Pixel coordinate grounding data:
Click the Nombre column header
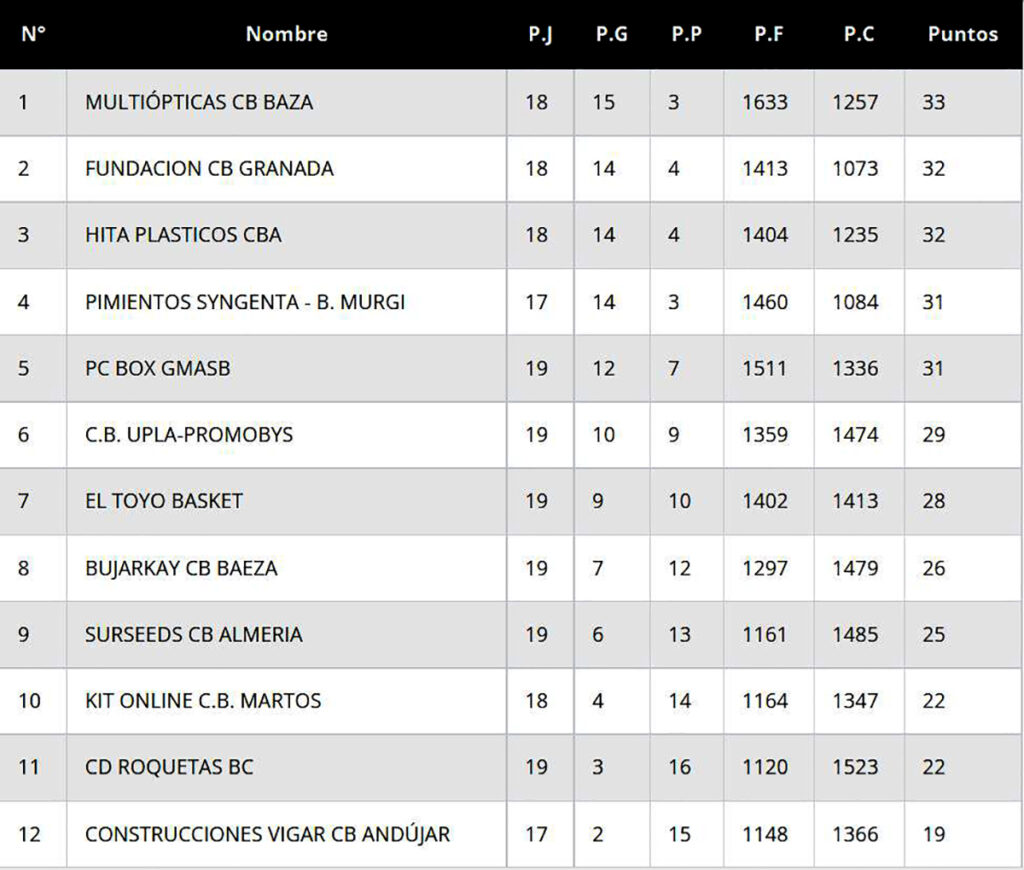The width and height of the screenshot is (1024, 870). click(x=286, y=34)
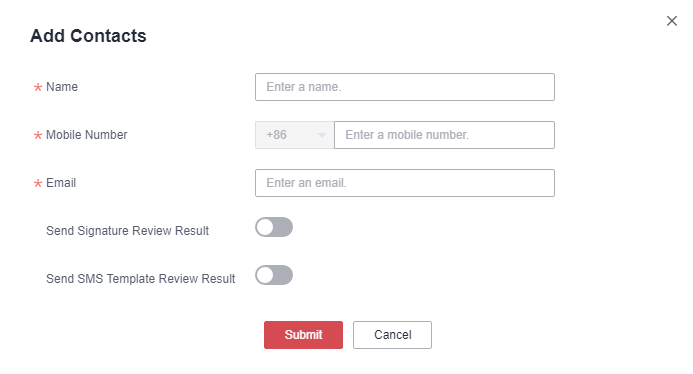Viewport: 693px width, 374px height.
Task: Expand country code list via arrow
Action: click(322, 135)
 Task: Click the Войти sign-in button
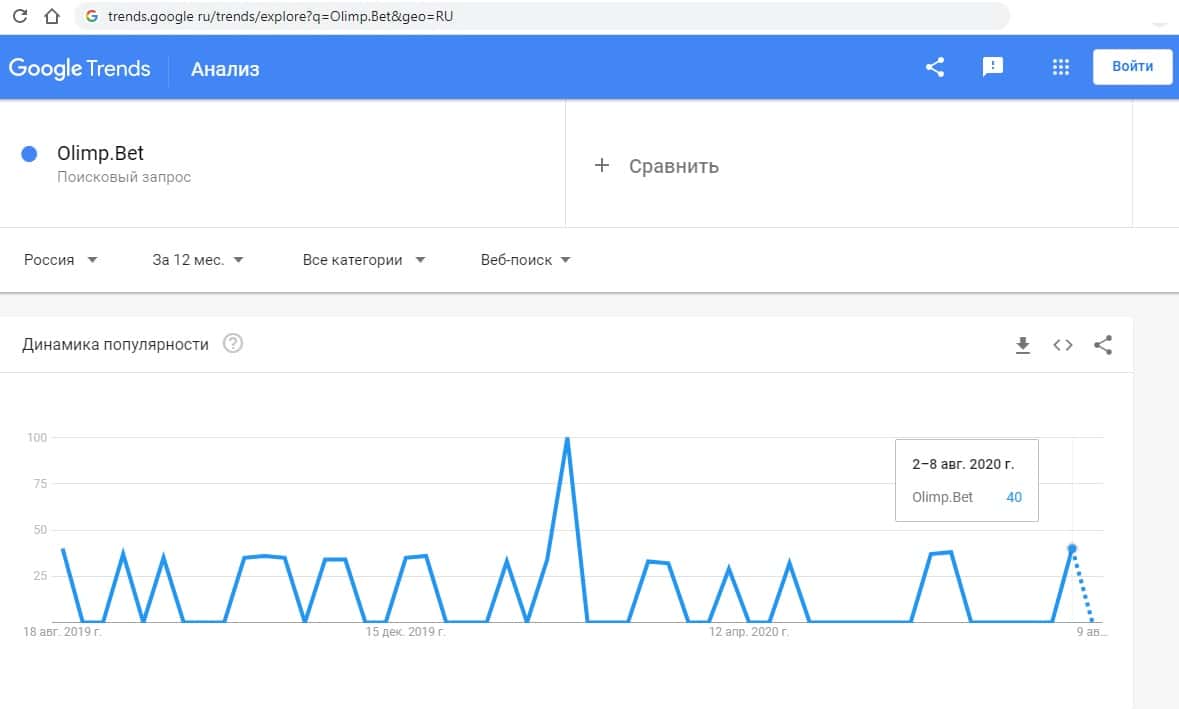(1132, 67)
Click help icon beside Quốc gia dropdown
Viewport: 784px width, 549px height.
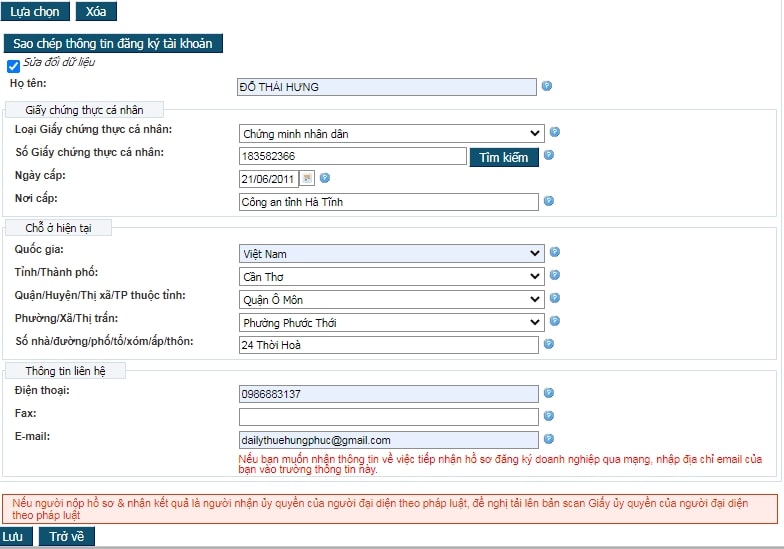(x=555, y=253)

• _YOUR INSTRUCTIONS_:
Leaving out the images, return the entries above exactly as they read.

• _RESPONSE_:
Click the Nombre column header
The width and height of the screenshot is (1024, 870). click(x=286, y=34)
Viewport: 693px width, 374px height.
Task: Expand country code list via arrow
Action: click(322, 135)
 Task: Click the Войти sign-in button
(1132, 67)
Click help icon beside Quốc gia dropdown
Viewport: 784px width, 549px height.
(x=555, y=253)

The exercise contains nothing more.